Wenn man jemandem ein intimes Bild oder Video trotzdem schickt, der es dann ohne Einwilligung online veröffentlicht oder damit nötigt oder erpresst, empfehlen wir:
- mit einer erwachsenen Vertrauensperson aus der Familie oder der Schule darüber
zu sprechen. - sich bei Unsicherheiten oder Fragen bei der Schweizerischen Kriminalprävention oder
bei der Meldestelle clickandstop.ch zu melden und - Anzeige bei der Polizei zu erstatten.

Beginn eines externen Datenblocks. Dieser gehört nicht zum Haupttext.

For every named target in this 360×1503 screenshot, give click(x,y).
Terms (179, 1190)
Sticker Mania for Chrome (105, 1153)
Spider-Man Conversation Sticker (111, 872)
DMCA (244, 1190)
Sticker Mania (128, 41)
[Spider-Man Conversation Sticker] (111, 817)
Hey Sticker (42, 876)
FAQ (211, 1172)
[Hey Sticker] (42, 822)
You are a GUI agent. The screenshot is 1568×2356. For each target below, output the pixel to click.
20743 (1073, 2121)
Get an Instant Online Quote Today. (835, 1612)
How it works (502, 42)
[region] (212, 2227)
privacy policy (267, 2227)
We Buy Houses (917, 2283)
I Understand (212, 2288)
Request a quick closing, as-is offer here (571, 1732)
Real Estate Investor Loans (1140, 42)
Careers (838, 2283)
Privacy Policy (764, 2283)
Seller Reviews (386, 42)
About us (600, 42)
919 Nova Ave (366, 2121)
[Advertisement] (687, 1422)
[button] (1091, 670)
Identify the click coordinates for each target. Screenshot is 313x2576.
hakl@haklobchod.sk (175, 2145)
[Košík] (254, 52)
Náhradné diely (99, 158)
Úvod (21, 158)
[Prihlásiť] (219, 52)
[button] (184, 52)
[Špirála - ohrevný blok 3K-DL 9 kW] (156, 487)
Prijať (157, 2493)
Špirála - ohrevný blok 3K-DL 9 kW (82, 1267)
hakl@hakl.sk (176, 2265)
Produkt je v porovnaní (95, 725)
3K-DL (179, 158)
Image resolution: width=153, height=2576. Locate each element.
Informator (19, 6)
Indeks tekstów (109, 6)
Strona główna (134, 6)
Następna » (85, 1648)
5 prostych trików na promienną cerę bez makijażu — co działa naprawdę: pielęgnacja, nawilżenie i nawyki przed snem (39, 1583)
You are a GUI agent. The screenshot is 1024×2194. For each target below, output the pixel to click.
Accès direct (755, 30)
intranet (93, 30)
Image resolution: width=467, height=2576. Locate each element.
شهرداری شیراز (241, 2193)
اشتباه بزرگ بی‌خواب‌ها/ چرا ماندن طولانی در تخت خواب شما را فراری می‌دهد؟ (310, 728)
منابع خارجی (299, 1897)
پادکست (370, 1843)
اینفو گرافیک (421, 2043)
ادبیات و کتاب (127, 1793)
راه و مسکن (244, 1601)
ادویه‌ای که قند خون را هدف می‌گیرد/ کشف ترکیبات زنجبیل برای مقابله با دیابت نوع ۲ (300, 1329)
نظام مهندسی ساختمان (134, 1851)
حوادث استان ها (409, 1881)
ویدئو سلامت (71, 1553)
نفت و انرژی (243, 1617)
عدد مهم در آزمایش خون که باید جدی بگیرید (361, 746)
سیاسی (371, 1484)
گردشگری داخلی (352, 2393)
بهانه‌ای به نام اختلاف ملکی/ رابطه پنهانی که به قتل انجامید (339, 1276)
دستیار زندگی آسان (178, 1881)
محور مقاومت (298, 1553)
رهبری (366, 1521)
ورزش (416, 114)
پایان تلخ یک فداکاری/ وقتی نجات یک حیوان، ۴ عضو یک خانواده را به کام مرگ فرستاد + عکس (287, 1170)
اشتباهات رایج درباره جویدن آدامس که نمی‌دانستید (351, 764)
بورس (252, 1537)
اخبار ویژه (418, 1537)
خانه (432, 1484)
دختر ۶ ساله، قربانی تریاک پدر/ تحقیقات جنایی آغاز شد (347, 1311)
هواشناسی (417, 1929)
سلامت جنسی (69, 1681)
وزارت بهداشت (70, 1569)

Um die Verbreitung von Bildern oder Videos zu verhindern bzw. zu minimieren, empfehlen wir ausserdem, technische Massnahmen zu verwenden, wie sie neuerdings auf der Plattform «Take It Down» der Organisation NCMEC (National Center for Missing & Exploited Childen) angeboten wird, die sich für die Reduzierung der sexuellen Ausbeutung von Kindern einsetzt. Dabei ist zu beachten, dass das jeweilige intime Bild oder Video der Person vor deren 18. Geburtstag aufgenommen worden sein muss.
Wie funktioniert «Take It Down»? Hier ein Beispiel:
Jemand erpresst einen Jugendlichen mit einem Nacktbild von ihm, das vor seinem 18. Lebensjahr aufgenommen wurde, oder das Bild wird ohne seine Einwilligung online veröffentlicht. Dieser meldet das bei «Take It Down», ohne das Bild hochzuladen oder zu schicken. Es wird nur der eindeutige digitale Fingerabdruck, der so genannte Hashwert der Datei, generiert und zu einer Liste hinzugefügt, die bei NCMEC gespeichert wird. Niemand bekommt also die tatsächlichen Bildinhalte zu Gesicht. Die am «Take It Down»-Dienst teilnehmenden Online-Plattformen1 haben Zugang zu dieser Liste und können einen Abgleich zu den Hashwerten der Bilder und Videos auf deren Online-Plattformen machen. Die Plattform-Betreiber können bei einem Treffer entsprechende Massnahmen einleiten, um deren Verbreitung einzuschränken oder ganz zu verhindern, das heisst, das Material löschen und gegebenenfalls NCMEC melden. Beim Erhalt der weitergeleiteten Daten meldet NCMEC an fedpol, wenn das entsprechende Bild von einem Schweizer Server aus online gestellt wurde. fedpol übernimmt dann die weitere Bearbeitung des Falls, prüft die eingehende Meldung auf einen Tatverdacht nach Schweizer Gesetz und leitet sie gegebenenfalls an die zuständigen kantonalen Strafverfolgungsbehörden weiter.
Die Dienstleistung kann auch dann genutzt werden, wenn man nicht sicher ist, ob ein Bild oder ein Video missbräuchlich verbreitet wurde.